By running these commands, depkit provides a clear picture of your project's dependencies:

  • 📌 Composer & NPM Version Checks – Ensure the correct versions are installed.
  • 🔍 Security Audits – Identify vulnerabilities in your dependencies.
  • 📅 Outdated Package Reports – Know when dependencies need updates.
  • 🛠 Seamless Installation – Manage dependencies across multiple environments.

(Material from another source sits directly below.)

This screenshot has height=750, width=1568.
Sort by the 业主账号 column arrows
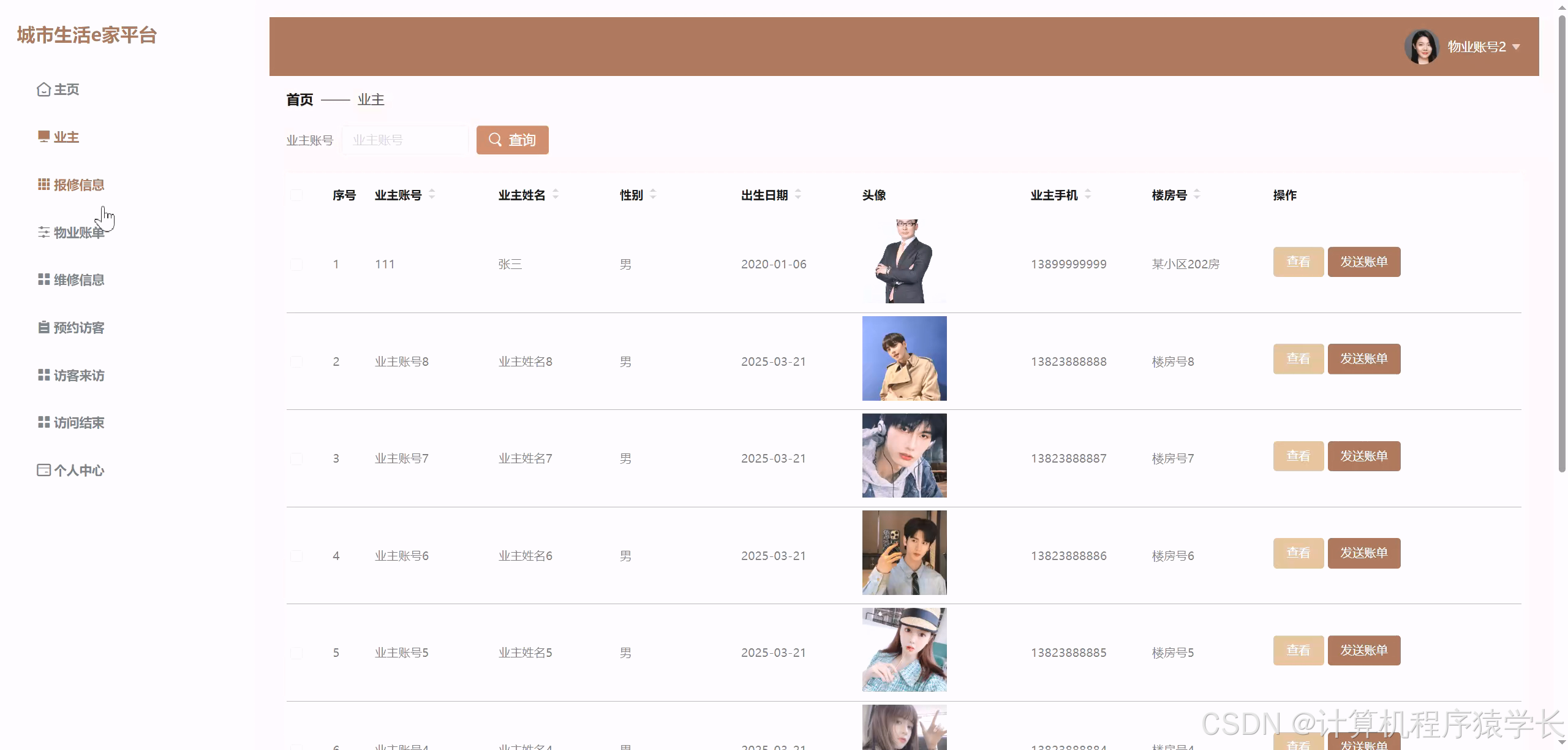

This helps maintain a secure, up-to-date, and stable project setup! 🚀

🎯 Example Outputs

✔ [SUCCESS] No security vulnerability advisories found.
✔ [SUCCESS] Checking Composer version: Passed
✔ [SUCCESS] Installing PHP Dependencies: Passed
✔ [SUCCESS] Auditing PHP Dependencies: Passed
✔ [SUCCESS] Outdated PHP Dependencies: Passed
✔ [SUCCESS] Checking NPM version: Passed
✔ [SUCCESS] Installing NPM Packages: Passed
⚠ [WARNING] Depcheck NPM Packages: Warning
✔ [SUCCESS] Outdated NPM Packages: Passed
✔ [SUCCESS] Auditing NPM Packages: Passed

💡 Use Cases

  • WordPress & PHP Projects – Handle Composer and NPM dependencies in one go
  • Node.js Projects – Keep dependencies up to date with ease
  • CI/CD Automation – Ensure dependencies are installed before builds
  • Lando & Local Dev Environments – Automate dependency setup

1️⃣ Automating Lando Post-Start Hook

If you're using Lando, you can automatically run depkit after lando start:

services:
  appserver:
    run_as_root:
      - depkit

2️⃣ CI/CD Integration

Run depkit in GitHub Actions, GitLab CI/CD, or other automation scripts:

jobs:
  setup:
    runs-on: ubuntu-latest
    steps:
      - name: Checkout Code
        uses: actions/checkout@v3

      - name: Install Dependencies
        run: npm ci

      - name: Install DepKit
        run: npm install -g @sp-packages/depkit

      - name: Run DepKit
        run: depkit

🤝 Contributing

Contributions are welcome! Please open an issue or submit a pull request on GitHub.

📜 License

This project is licensed under the MIT License. See the LICENSE file for details.